What to produce :: Working from the entries that follow, retype each one without any alteration.

Provided information ::

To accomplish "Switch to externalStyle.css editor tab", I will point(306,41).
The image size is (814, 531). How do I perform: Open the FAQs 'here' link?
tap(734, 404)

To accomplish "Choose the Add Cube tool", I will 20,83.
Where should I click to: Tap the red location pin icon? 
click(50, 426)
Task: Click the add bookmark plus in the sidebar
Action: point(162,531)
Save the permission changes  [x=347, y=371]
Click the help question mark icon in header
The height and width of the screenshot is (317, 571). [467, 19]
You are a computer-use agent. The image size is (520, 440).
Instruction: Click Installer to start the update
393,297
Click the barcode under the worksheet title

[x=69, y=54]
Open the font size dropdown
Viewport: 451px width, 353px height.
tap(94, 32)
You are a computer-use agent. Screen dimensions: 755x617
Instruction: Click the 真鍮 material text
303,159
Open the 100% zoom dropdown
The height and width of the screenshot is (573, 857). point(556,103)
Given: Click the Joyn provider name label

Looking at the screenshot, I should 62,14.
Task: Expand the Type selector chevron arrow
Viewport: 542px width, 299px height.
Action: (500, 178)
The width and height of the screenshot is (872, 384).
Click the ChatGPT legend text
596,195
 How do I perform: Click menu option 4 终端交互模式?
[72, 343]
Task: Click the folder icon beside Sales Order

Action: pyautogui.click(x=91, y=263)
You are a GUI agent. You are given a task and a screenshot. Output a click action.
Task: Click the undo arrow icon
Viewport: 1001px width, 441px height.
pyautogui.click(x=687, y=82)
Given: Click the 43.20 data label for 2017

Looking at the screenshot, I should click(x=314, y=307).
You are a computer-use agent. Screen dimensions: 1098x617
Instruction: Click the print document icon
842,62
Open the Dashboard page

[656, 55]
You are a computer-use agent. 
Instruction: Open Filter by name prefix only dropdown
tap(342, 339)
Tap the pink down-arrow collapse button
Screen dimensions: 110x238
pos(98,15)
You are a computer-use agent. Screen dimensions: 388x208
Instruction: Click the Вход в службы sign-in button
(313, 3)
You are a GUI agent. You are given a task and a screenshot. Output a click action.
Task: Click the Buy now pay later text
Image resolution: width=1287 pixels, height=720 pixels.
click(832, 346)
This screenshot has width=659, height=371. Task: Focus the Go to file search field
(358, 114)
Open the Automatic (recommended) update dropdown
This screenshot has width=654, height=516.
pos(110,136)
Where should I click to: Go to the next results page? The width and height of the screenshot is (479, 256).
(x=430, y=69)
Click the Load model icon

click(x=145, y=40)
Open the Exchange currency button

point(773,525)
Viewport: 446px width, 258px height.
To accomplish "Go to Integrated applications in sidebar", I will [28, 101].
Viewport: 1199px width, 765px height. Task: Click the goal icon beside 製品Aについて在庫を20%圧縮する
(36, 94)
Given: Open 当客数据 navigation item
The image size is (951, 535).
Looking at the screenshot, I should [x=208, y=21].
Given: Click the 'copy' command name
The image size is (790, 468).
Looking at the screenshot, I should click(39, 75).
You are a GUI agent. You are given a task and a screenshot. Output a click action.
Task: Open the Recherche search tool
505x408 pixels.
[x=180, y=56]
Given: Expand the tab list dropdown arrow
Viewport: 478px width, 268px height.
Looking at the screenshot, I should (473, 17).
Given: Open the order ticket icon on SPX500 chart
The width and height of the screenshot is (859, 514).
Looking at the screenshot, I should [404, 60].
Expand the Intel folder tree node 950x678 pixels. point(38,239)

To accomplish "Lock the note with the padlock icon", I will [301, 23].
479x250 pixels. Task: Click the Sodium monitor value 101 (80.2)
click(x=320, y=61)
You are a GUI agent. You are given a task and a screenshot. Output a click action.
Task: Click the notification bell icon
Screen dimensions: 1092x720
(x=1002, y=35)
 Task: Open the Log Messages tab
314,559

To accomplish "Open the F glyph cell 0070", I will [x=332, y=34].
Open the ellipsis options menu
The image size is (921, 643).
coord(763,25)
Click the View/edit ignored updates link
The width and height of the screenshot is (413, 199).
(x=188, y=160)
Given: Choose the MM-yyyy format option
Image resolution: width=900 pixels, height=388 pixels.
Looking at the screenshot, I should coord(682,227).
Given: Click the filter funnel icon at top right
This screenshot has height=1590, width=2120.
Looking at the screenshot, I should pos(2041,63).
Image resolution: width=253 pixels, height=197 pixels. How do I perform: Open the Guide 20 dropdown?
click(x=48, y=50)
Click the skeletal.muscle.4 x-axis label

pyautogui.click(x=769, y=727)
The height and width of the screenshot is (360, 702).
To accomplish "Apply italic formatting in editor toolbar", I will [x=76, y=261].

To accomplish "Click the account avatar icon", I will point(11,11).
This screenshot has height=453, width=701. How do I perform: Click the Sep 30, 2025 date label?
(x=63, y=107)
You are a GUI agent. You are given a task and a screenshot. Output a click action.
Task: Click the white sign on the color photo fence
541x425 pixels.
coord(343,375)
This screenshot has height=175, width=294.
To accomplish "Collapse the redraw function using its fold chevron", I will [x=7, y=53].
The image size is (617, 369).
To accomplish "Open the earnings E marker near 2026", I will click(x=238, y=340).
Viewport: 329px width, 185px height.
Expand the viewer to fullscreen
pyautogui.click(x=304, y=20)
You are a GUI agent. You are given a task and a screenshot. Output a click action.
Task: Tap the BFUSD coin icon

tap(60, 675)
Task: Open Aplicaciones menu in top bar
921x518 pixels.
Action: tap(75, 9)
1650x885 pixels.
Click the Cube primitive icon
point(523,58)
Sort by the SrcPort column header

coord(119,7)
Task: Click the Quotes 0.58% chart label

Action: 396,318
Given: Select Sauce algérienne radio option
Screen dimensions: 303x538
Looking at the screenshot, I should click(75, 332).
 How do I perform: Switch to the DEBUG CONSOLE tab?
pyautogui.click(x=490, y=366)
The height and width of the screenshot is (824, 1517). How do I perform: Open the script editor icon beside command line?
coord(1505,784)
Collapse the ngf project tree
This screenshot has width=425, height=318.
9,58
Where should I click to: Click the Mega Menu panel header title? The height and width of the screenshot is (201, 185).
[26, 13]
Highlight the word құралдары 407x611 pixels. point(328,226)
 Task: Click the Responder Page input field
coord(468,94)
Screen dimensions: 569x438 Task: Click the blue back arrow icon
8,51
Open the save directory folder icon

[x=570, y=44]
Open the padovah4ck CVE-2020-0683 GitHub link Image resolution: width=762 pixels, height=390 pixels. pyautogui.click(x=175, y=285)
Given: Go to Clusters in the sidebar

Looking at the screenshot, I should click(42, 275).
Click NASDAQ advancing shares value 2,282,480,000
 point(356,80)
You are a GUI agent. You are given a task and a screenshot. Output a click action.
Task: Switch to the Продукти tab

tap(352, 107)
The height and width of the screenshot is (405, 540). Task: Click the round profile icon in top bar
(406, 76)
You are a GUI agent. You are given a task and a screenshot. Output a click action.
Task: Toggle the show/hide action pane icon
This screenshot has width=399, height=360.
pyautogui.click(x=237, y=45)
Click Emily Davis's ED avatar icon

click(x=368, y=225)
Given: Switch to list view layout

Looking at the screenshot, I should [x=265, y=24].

Solution ::
To accomplish "Switch to externalStyle.css editor tab", I will point(306,41).
The image size is (814, 531). How do I perform: Open the FAQs 'here' link?
tap(734, 404)

To accomplish "Choose the Add Cube tool", I will 20,83.
Where should I click to: Tap the red location pin icon? 
click(50, 426)
Task: Click the add bookmark plus in the sidebar
Action: point(162,531)
Save the permission changes  [x=347, y=371]
Click the help question mark icon in header
The height and width of the screenshot is (317, 571). [467, 19]
You are a computer-use agent. The image size is (520, 440).
Instruction: Click Installer to start the update
393,297
Click the barcode under the worksheet title

[x=69, y=54]
Open the font size dropdown
Viewport: 451px width, 353px height.
tap(94, 32)
You are a computer-use agent. Screen dimensions: 755x617
Instruction: Click the 真鍮 material text
303,159
Open the 100% zoom dropdown
The height and width of the screenshot is (573, 857). point(556,103)
Given: Click the Joyn provider name label

Looking at the screenshot, I should 62,14.
Task: Expand the Type selector chevron arrow
Viewport: 542px width, 299px height.
Action: (500, 178)
The width and height of the screenshot is (872, 384).
Click the ChatGPT legend text
596,195
 How do I perform: Click menu option 4 终端交互模式?
[72, 343]
Task: Click the folder icon beside Sales Order

Action: pyautogui.click(x=91, y=263)
You are a GUI agent. You are given a task and a screenshot. Output a click action.
Task: Click the undo arrow icon
Viewport: 1001px width, 441px height.
pyautogui.click(x=687, y=82)
Given: Click the 43.20 data label for 2017

Looking at the screenshot, I should click(x=314, y=307).
You are a computer-use agent. Screen dimensions: 1098x617
Instruction: Click the print document icon
842,62
Open the Dashboard page

[656, 55]
You are a computer-use agent. 
Instruction: Open Filter by name prefix only dropdown
tap(342, 339)
Tap the pink down-arrow collapse button
Screen dimensions: 110x238
pos(98,15)
You are a computer-use agent. Screen dimensions: 388x208
Instruction: Click the Вход в службы sign-in button
(313, 3)
You are a GUI agent. You are given a task and a screenshot. Output a click action.
Task: Click the Buy now pay later text
Image resolution: width=1287 pixels, height=720 pixels.
click(832, 346)
This screenshot has width=659, height=371. Task: Focus the Go to file search field
(358, 114)
Open the Automatic (recommended) update dropdown
This screenshot has width=654, height=516.
pos(110,136)
Where should I click to: Go to the next results page? The width and height of the screenshot is (479, 256).
(x=430, y=69)
Click the Load model icon

click(x=145, y=40)
Open the Exchange currency button

point(773,525)
Viewport: 446px width, 258px height.
To accomplish "Go to Integrated applications in sidebar", I will [28, 101].
Viewport: 1199px width, 765px height. Task: Click the goal icon beside 製品Aについて在庫を20%圧縮する
(36, 94)
Given: Open 当客数据 navigation item
The image size is (951, 535).
Looking at the screenshot, I should [x=208, y=21].
Given: Click the 'copy' command name
The image size is (790, 468).
Looking at the screenshot, I should click(39, 75).
You are a GUI agent. You are given a task and a screenshot. Output a click action.
Task: Open the Recherche search tool
505x408 pixels.
[x=180, y=56]
Given: Expand the tab list dropdown arrow
Viewport: 478px width, 268px height.
Looking at the screenshot, I should (473, 17).
Given: Open the order ticket icon on SPX500 chart
The width and height of the screenshot is (859, 514).
Looking at the screenshot, I should [404, 60].
Expand the Intel folder tree node 950x678 pixels. point(38,239)

To accomplish "Lock the note with the padlock icon", I will [301, 23].
479x250 pixels. Task: Click the Sodium monitor value 101 (80.2)
click(x=320, y=61)
You are a GUI agent. You are given a task and a screenshot. Output a click action.
Task: Click the notification bell icon
Screen dimensions: 1092x720
(x=1002, y=35)
 Task: Open the Log Messages tab
314,559

To accomplish "Open the F glyph cell 0070", I will [x=332, y=34].
Open the ellipsis options menu
The image size is (921, 643).
coord(763,25)
Click the View/edit ignored updates link
The width and height of the screenshot is (413, 199).
(x=188, y=160)
Given: Choose the MM-yyyy format option
Image resolution: width=900 pixels, height=388 pixels.
Looking at the screenshot, I should coord(682,227).
Given: Click the filter funnel icon at top right
This screenshot has height=1590, width=2120.
Looking at the screenshot, I should pos(2041,63).
Image resolution: width=253 pixels, height=197 pixels. How do I perform: Open the Guide 20 dropdown?
click(x=48, y=50)
Click the skeletal.muscle.4 x-axis label

pyautogui.click(x=769, y=727)
The height and width of the screenshot is (360, 702).
To accomplish "Apply italic formatting in editor toolbar", I will [x=76, y=261].

To accomplish "Click the account avatar icon", I will point(11,11).
This screenshot has height=453, width=701. How do I perform: Click the Sep 30, 2025 date label?
(x=63, y=107)
You are a GUI agent. You are given a task and a screenshot. Output a click action.
Task: Click the white sign on the color photo fence
541x425 pixels.
coord(343,375)
This screenshot has height=175, width=294.
To accomplish "Collapse the redraw function using its fold chevron", I will [x=7, y=53].
The image size is (617, 369).
To accomplish "Open the earnings E marker near 2026", I will click(x=238, y=340).
Viewport: 329px width, 185px height.
Expand the viewer to fullscreen
pyautogui.click(x=304, y=20)
You are a GUI agent. You are given a task and a screenshot. Output a click action.
Task: Tap the BFUSD coin icon

tap(60, 675)
Task: Open Aplicaciones menu in top bar
921x518 pixels.
Action: tap(75, 9)
1650x885 pixels.
Click the Cube primitive icon
point(523,58)
Sort by the SrcPort column header

coord(119,7)
Task: Click the Quotes 0.58% chart label

Action: 396,318
Given: Select Sauce algérienne radio option
Screen dimensions: 303x538
Looking at the screenshot, I should click(75, 332).
 How do I perform: Switch to the DEBUG CONSOLE tab?
pyautogui.click(x=490, y=366)
The height and width of the screenshot is (824, 1517). How do I perform: Open the script editor icon beside command line?
coord(1505,784)
Collapse the ngf project tree
This screenshot has width=425, height=318.
9,58
Where should I click to: Click the Mega Menu panel header title? The height and width of the screenshot is (201, 185).
[26, 13]
Highlight the word құралдары 407x611 pixels. point(328,226)
 Task: Click the Responder Page input field
coord(468,94)
Screen dimensions: 569x438 Task: Click the blue back arrow icon
8,51
Open the save directory folder icon

[x=570, y=44]
Open the padovah4ck CVE-2020-0683 GitHub link Image resolution: width=762 pixels, height=390 pixels. pyautogui.click(x=175, y=285)
Given: Go to Clusters in the sidebar

Looking at the screenshot, I should click(42, 275).
Click NASDAQ advancing shares value 2,282,480,000
 point(356,80)
You are a GUI agent. You are given a task and a screenshot. Output a click action.
Task: Switch to the Продукти tab

tap(352, 107)
The height and width of the screenshot is (405, 540). Task: Click the round profile icon in top bar
(406, 76)
You are a GUI agent. You are given a task and a screenshot. Output a click action.
Task: Toggle the show/hide action pane icon
This screenshot has width=399, height=360.
pyautogui.click(x=237, y=45)
Click Emily Davis's ED avatar icon

click(x=368, y=225)
Given: Switch to list view layout

Looking at the screenshot, I should [x=265, y=24].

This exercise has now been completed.